## [TASK DESCRIPTION]
Every record below is to be copied exactly, with its images omitted.

## [EXERCISE DATA]
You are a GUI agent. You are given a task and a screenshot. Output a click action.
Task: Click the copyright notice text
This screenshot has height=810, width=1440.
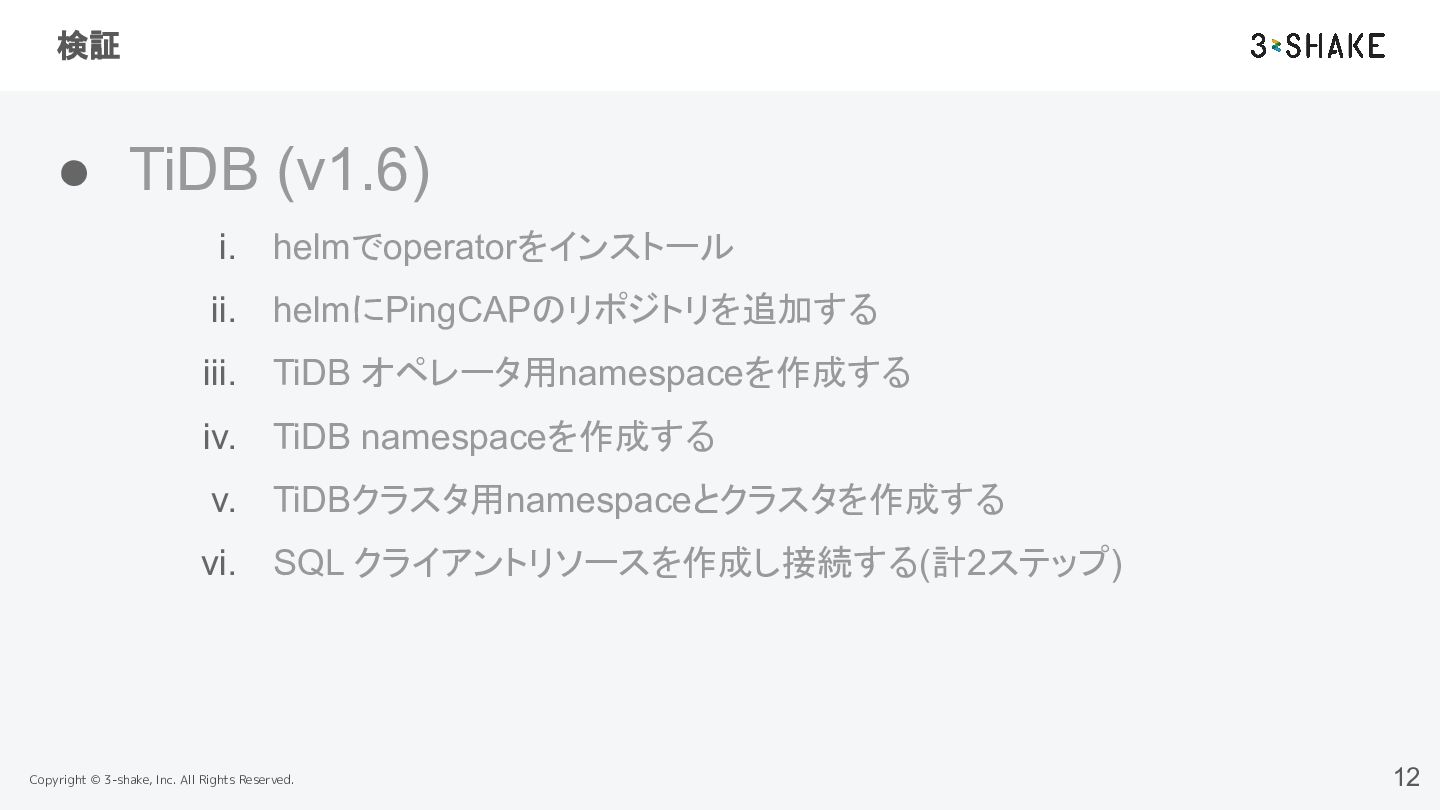pos(161,780)
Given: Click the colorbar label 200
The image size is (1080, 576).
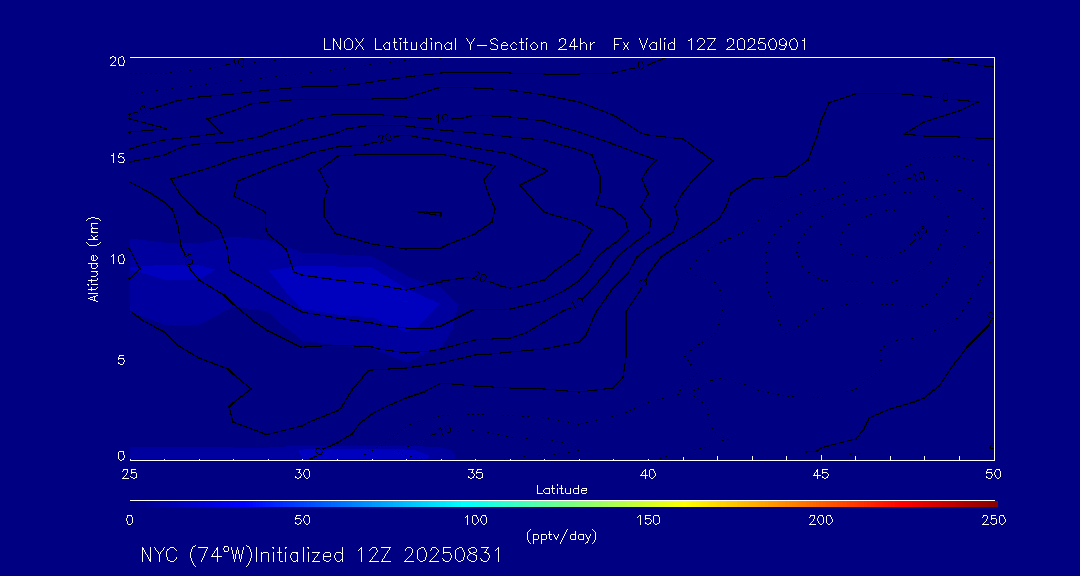Looking at the screenshot, I should click(821, 520).
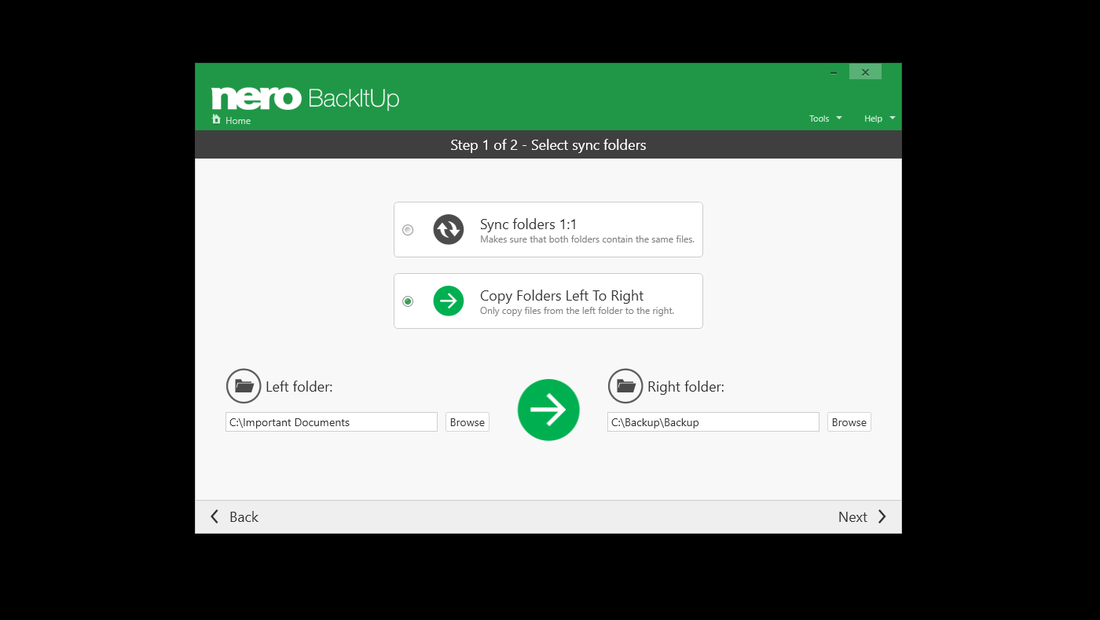Screen dimensions: 1100x620
Task: Click the circular sync arrows icon
Action: [x=448, y=229]
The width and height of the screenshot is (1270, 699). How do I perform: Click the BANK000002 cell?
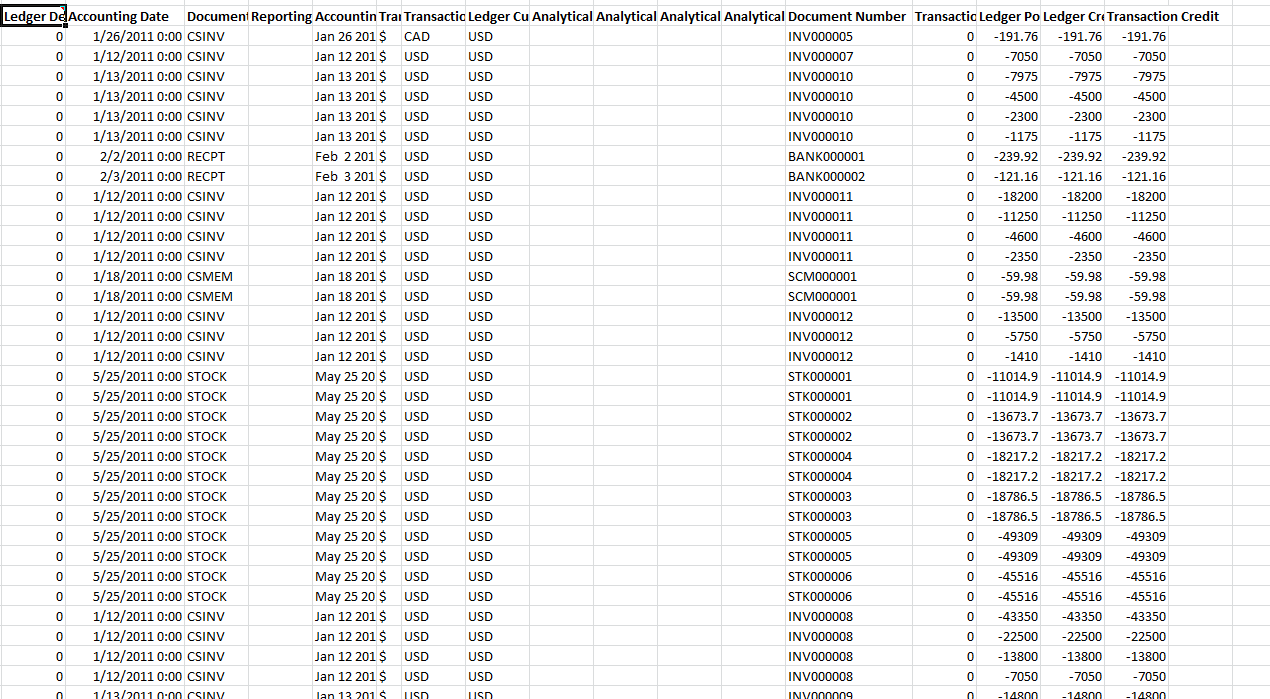826,177
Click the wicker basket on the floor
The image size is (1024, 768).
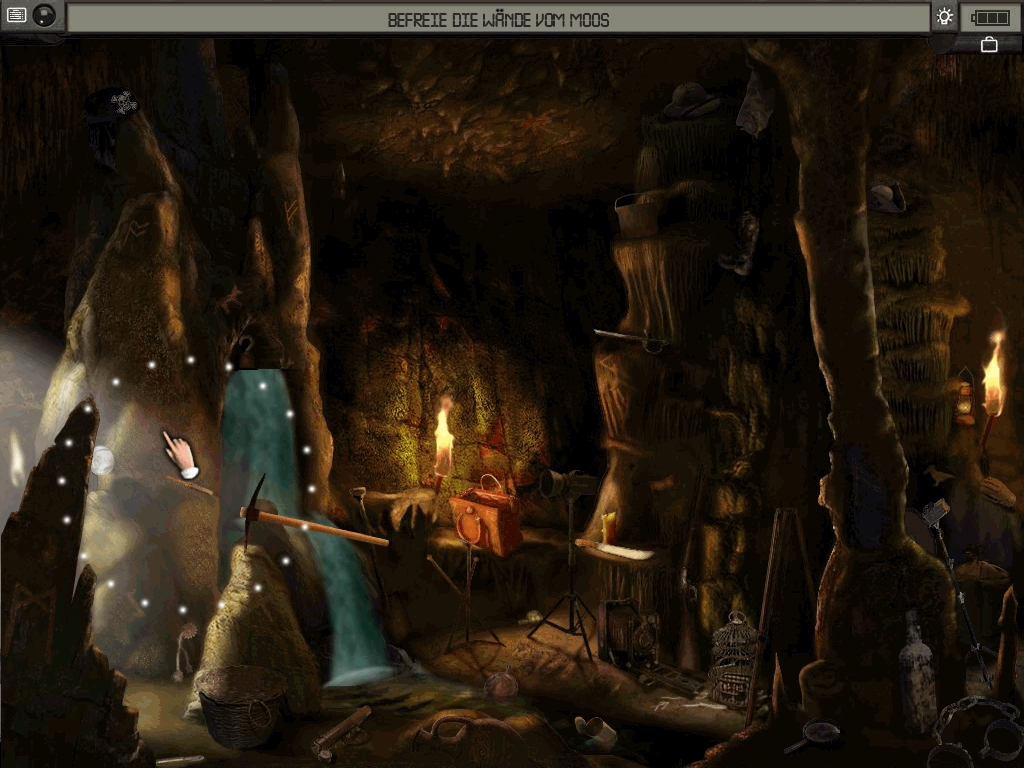pyautogui.click(x=240, y=703)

## [RESULT OF THIS TASK]
You are a GUI agent. You are given a task and a screenshot. Output a click action.
Task: Click the copyright notice text
This screenshot has height=810, width=1440.
pos(161,780)
Given: Click the colorbar label 200
The image size is (1080, 576).
Looking at the screenshot, I should click(821, 520).
Screen dimensions: 1100x620
Task: Click the circular sync arrows icon
Action: [x=448, y=229]
The width and height of the screenshot is (1270, 699). How do I perform: Click the BANK000002 cell?
826,177
Click the wicker basket on the floor
The image size is (1024, 768).
pyautogui.click(x=240, y=703)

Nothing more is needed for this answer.